The last few weeks of November and the first week of December was a very busy concert season for me, as I ended up composing a big band arrangement of the medieval Christmas Carol “There is No Rose of Such Virtue” for the December 1st Julekonsert at the Academy, supervised by Helge (recording can be found here). In addition to writing the arrangement, I played piano in the big band, learning a few arrangements composed by the other master’s students in jazz composition at the Academy. The following week, we celebrated with a julbørd Christmas feast. Other highlights from that week include a performance at the US Ambassador’s residence on Nobelsgate for the annual spouses of ambassador’s holiday lunch. At the lunch, I was able to talk with some of the spouses, including sculptress Kirsten Kokkin, who taught at the Norwegian Academy of Art. We compared our work processes and experiences with developing and critiquing work.

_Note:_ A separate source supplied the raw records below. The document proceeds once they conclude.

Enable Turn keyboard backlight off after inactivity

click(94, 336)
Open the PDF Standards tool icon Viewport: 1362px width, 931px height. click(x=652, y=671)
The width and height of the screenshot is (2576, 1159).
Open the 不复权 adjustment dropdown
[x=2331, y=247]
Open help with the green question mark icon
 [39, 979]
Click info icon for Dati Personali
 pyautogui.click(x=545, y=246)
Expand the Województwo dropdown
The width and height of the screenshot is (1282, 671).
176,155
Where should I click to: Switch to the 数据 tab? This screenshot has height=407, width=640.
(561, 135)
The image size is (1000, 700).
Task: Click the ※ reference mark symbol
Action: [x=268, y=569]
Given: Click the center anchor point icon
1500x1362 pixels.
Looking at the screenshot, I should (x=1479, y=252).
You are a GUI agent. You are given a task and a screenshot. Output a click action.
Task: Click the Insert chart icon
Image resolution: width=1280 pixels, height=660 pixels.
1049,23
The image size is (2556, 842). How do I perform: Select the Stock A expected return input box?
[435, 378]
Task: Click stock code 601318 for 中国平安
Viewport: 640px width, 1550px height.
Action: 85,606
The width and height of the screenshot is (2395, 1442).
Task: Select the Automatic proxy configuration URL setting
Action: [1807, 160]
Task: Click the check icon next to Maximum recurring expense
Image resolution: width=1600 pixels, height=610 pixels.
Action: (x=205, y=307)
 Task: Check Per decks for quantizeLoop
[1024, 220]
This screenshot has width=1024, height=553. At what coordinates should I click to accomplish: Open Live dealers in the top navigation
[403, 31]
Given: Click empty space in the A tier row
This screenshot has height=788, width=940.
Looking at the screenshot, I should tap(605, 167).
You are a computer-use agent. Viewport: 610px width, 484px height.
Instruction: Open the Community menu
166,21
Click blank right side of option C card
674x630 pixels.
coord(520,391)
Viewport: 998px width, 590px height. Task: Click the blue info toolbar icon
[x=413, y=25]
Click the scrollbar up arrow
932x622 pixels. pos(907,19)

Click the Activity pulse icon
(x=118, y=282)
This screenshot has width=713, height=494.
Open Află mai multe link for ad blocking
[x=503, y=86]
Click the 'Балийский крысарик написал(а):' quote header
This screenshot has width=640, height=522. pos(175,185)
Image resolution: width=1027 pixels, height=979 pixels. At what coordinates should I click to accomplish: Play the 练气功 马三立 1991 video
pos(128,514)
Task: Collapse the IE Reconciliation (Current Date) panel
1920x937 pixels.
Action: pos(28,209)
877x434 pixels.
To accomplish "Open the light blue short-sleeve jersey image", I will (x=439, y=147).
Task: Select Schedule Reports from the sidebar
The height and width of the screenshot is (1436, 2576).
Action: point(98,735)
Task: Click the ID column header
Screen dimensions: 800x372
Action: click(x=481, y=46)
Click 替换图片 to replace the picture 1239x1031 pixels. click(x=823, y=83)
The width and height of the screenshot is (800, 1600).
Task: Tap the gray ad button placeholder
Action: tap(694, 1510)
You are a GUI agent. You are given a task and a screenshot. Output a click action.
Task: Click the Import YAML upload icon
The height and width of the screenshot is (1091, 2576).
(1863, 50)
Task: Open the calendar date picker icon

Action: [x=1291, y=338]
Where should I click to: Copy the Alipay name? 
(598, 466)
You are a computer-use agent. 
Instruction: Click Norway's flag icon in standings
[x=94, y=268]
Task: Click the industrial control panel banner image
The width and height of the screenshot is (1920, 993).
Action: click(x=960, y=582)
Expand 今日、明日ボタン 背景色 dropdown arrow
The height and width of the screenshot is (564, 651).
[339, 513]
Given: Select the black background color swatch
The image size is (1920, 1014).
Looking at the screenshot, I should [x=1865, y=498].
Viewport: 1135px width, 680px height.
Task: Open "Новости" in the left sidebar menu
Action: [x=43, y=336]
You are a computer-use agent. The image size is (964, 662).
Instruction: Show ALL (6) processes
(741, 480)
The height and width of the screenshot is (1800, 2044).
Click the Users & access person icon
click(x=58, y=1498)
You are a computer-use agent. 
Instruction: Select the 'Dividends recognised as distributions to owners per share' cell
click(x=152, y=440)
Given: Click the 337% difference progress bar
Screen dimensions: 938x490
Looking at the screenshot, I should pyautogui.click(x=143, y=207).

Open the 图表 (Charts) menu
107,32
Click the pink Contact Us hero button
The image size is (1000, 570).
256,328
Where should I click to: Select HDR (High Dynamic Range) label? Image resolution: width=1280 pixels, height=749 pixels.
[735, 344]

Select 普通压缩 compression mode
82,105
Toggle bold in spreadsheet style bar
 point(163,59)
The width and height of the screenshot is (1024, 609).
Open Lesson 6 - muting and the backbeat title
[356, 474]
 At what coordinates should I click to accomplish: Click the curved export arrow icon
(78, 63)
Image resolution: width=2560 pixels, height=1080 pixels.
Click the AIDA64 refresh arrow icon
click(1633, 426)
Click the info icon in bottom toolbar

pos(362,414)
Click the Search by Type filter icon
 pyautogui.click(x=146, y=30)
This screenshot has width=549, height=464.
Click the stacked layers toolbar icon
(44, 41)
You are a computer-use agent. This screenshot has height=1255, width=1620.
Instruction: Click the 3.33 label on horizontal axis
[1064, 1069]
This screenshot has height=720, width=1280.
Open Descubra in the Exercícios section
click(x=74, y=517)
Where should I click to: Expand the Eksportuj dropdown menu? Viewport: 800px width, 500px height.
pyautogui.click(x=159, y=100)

After the concert season settled down a bit, I had time to really absorb the Christmas spirit in Oslo, attending a few choir concerts and the Christmas markets. The julemarked in Spikkersuppa near the National Theater and the julemarked at the Norwegian Folk Museum are my favorite, as they have a selection of great food (and gløgg, mulled wine, of course) and homemade crafts. I finally got to witness the warm Scandinavian holiday spirit that I
had always heard about from my mom and her family. The most known of the Norwegian holiday symbols is the nisse, a Christmas “gnome” of sorts. You can spot these all around the markets in different forms- they really make a Norwegian Christmas Norwegian. I’m most excited for the Austrian Christmas markets, some of oldest and largest market traditions in Europe. My winter travels will provide a much-needed break from a constant flow of projects and musical ideas.